How does Postgres store a B-Tree on disk while using the OS file system?

Started by Siddharth Jainabout 3 years ago4 messagesgeneral

siddhsql@gmail.com

about 3 years ago

I am trying to sharpen my understanding of Postgres. As I understand,
Postgres does not write directly to disk blocks. It uses the file system
provided by the OS:
https://dba.stackexchange.com/questions/80036/is-there-a-way-to-store-a-postgresql-database-directly-on-a-block-device-not-fi
My question: How can it then store a B Tree on disk? I would think storing
a B Tree requires storing disk offset addresses and so on (for a node to
navigate to another etc.). For this, one would need to write directly to
the disk using low-level disk access functions and not use file system API.

ronljohnsonjr@gmail.com

about 3 years ago

In reply to: Siddharth Jain (#1)

Re: How does Postgres store a B-Tree on disk while using the OS file system?
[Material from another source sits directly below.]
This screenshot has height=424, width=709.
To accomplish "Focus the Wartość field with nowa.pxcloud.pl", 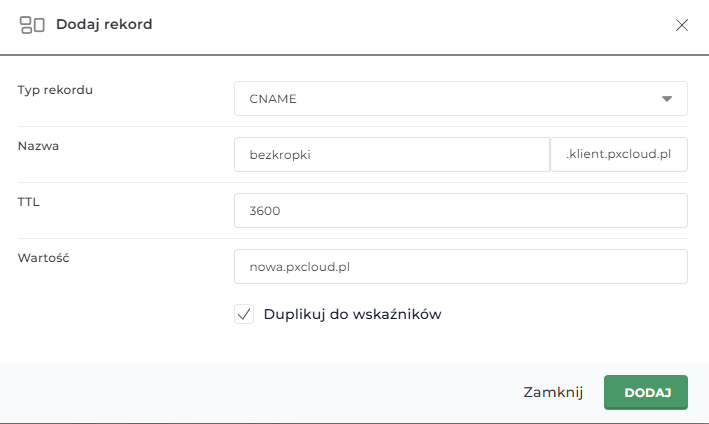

On 3/6/23 18:24, Siddharth Jain wrote:

I am trying to sharpen my understanding of Postgres. As I understand,
Postgres does not write directly to disk blocks. It uses the file system
provided by the OS:
https://dba.stackexchange.com/questions/80036/is-there-a-way-to-store-a-postgresql-database-directly-on-a-block-device-not-fi
My question: How can it then store a B Tree on disk? I would think storing
a B Tree requires storing disk offset addresses and so on (for a node to
navigate to another etc.). For this, one would need to write directly to
the disk using low-level disk access functions and not use file system API.

Disk offsets... *file* offsets... one is just a step up on the abstraction
layer.

How can that be? The OS only knows about Logical Block Addresses, which are
a huge list of block numbers (just like userland software sees files as long
lists of bytes). It hasn't see cylinders, heads and platters in almost
FORTY (more, probably, for SCSI and mainframe systems) years.

--
Born in Arizona, moved to Babylonia.

Christophe Pettus

xof@thebuild.com

about 3 years ago

In reply to: Siddharth Jain (#1)

Re: How does Postgres store a B-Tree on disk while using the OS file system?

On Mar 6, 2023, at 16:24, Siddharth Jain <siddhsql@gmail.com> wrote:
My question: How can it then store a B Tree on disk? I would think storing a B Tree requires storing disk offset addresses and so on (for a node to navigate to another etc.). For this, one would need to write directly to the disk using low-level disk access functions and not use file system API.

All of PostgreSQL's relations (tables and indexes) are stored in files. (They're actually stored in a set of files if it's larger than 1GB, but each relation is treated as one logical file.) The "pointers" in this case are just offsets from the start of that file.

There's some additional information here:

https://www.postgresql.org/docs/current/storage.html

and here:

https://www.postgresql.org/docs/current/btree-implementation.html

siddhsql@gmail.com

about 3 years ago

In reply to: Christophe Pettus (#3)

Re: How does Postgres store a B-Tree on disk while using the OS file system?

thanks Christophe. will try to go through it. its bit difficult to grasp.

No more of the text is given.